_Try it_:
The entries below should be repeated exactly, with no pictures carried over.

_The input_:
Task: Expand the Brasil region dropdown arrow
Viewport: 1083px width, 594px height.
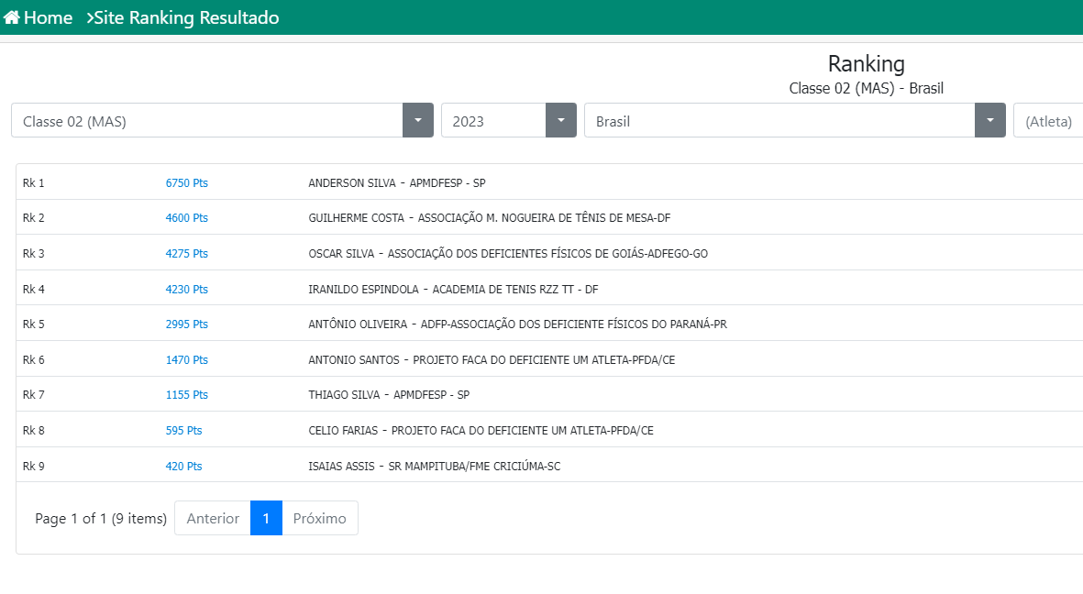Action: (990, 121)
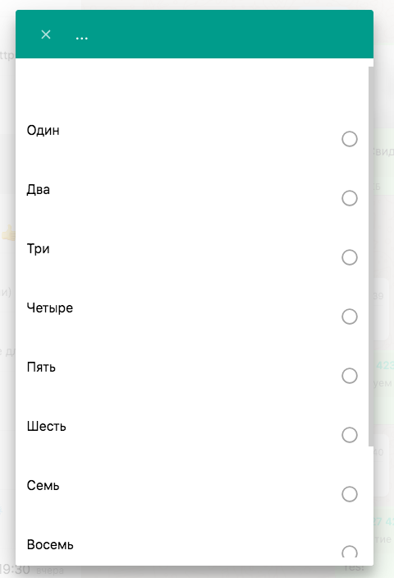Select the radio button for Три

click(350, 257)
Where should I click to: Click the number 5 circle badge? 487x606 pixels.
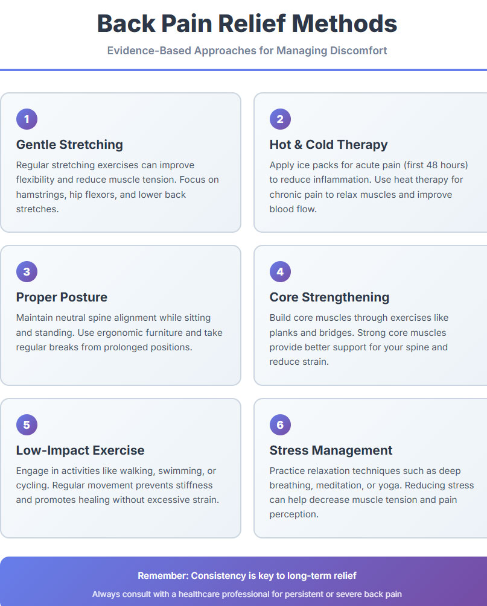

_Solution for this problem_:
Task: Expand the Brasil region dropdown arrow
Viewport: 1083px width, 594px height.
Action: (990, 121)
Select the radio button for Три

click(350, 257)
Where should I click to: Click the number 5 circle badge? 487x606 pixels.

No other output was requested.